The visualization illustrates that as the number of simulations (Number_of_Trials) increases the proportion of states with counts higher than the mean count stabilizes around a certain probability. This suggests that based on the data frame there is a consistent estimated probability that a randomly selected state will have a count higher than the mean count. The stable value represents this estimated probability providing valuable insights into the likelihood of states exceeding the mean count.

counts_region <- htd |> 
  group_by(REGION_NAME, OFFENSE_SUBCAT_NAME) |>
  summarize(ACTUAL_COUNT)
## `summarise()` has grouped output by 'REGION_NAME', 'OFFENSE_SUBCAT_NAME'. You
## can override using the `.groups` argument.
prob_region <- function(n){
  probs <- sample(counts_region$ACTUAL_COUNT,n,replace = FALSE)
  probs
}

prob_region_offense <- function(n){
  probs <- sample(counts_region$OFFENSE_SUBCAT_NAME,n,replace = FALSE)
  probs
}
mean_commercial_sex_acts <- mean(counts_region$ACTUAL_COUNT[counts_region$OFFENSE_SUBCAT_NAME == "Commercial Sex Acts"])
mean_involuntary_servitude <- mean(counts_region$ACTUAL_COUNT[counts_region$OFFENSE_SUBCAT_NAME  == "Involuntary Servitude"])
ggplot(counts_region, aes(x = REGION_NAME, y = ACTUAL_COUNT, fill = OFFENSE_SUBCAT_NAME)) +
  geom_bar(stat = "identity", position = "dodge") +
  labs(title = "Average Actual Counts by Region and Offense Subcategory",
       x = "Region", y = "Average Actual Counts") +
  theme_minimal() +
  theme(axis.text.x = element_text(angle = 45, hjust = 1)) +
  scale_fill_brewer(palette = "Set3")  

From this graph I can conclude commercial sex acts are more frequent in the west region of United States in this dataset. As well the graph shows involuntary servitude is more frequent in the south region of the united states. From this I can find the probaility that commercial sex acts are more frequent than involuntary servitude in all the regions.

n_simulations <- 10  
probability_commercial <- sum(prob_region_offense(n_simulations) == "Commercial Sex Acts") / n_simulations
probability_involuntary <- sum(prob_region_offense(n_simulations) == "Involuntary Servitude") / n_simulations

prob_data_region <- data.frame(Event = c("Offense Subcategory == 'Commerical Sex Acts",
                             "Offense Subcategory == 'Involuntary Servitude'"),
                   Probability = c(probability_commercial, probability_involuntary))

ggplot(prob_data_region, aes(x = Event, y = Probability, fill = Event)) +
  geom_bar(stat = "identity") +
  labs(title = "Probability of commercial sex acts appearing more",
       x = "Event", y = "Probability") +
  theme_minimal() +
  theme(axis.text.x = element_text(angle = 45, hjust = 1))

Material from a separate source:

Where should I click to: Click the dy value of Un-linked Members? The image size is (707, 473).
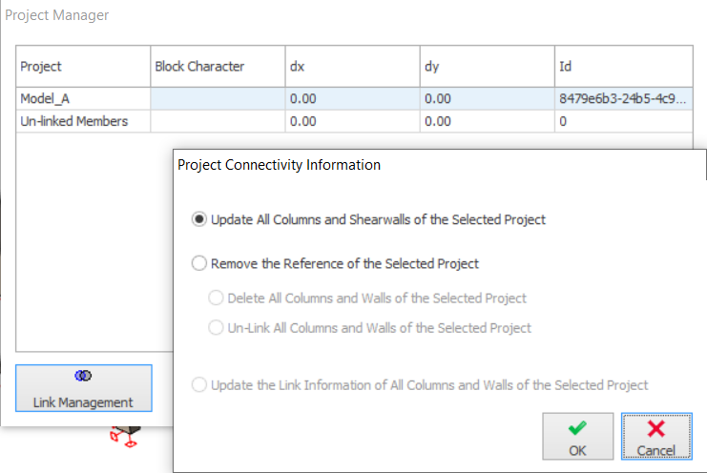point(486,121)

This visualization shows the probability of commercial sex acts appearing more in each region from the counts_region data frame. Based on this I can conclude not only are there more commercial sex acts but for each region it has a higher count than involutary servitude. As well with each trial it consistently has a higher probability.

combinations <- htd |>
  group_by(POPULATION_GROUP_DESC, OFFENSE_SUBCAT_NAME) |>
  count()

ggplot(data = combinations) +
  geom_bar(aes(x = POPULATION_GROUP_DESC, y = n, fill = factor(OFFENSE_SUBCAT_NAME, labels = c("Commercial Sex Acts", "Involuntary Servitude"))), stat = "identity", position = "dodge") +
  labs(
    x = "Population Group Description",
    y = "Count",
    title = "Comparison of Most and Least Common Combinations by Offense Subcategory"
  ) +
  theme_minimal() +
  theme(axis.text.x = element_text(angle = 45, hjust = 1)) +
  scale_fill_manual(
    values = c("blue", "red"),
    name = "Offense Subcategory"
  ) +
  guides(fill = guide_legend(title = "Offense Subcategory"))

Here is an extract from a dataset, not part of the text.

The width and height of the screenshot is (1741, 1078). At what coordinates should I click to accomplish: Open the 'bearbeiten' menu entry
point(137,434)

This graph visualizes the combination of population group descriptions with the two offenses (commercial sex acts and involuntary servitude) and which ones appear the least and most.Earlier since I already knew that there is more cases of commercial sex acts than involuntary servitude I wanted to find which population group description has the highest amount of commercial sex acts. As well with involuntary servitude I can see which combinations are more frequent. My hypothesis is cities with larger population will experience more offenses. This graph displays the accuracy of the hypothesis and turns out to be incorrect. The two larger demographics, “cities from 250000 thru 499999” and “cities from 500000 thru 999999” do not have the most combinations of the two offenses. From this I can do further research as to what states these cities align with.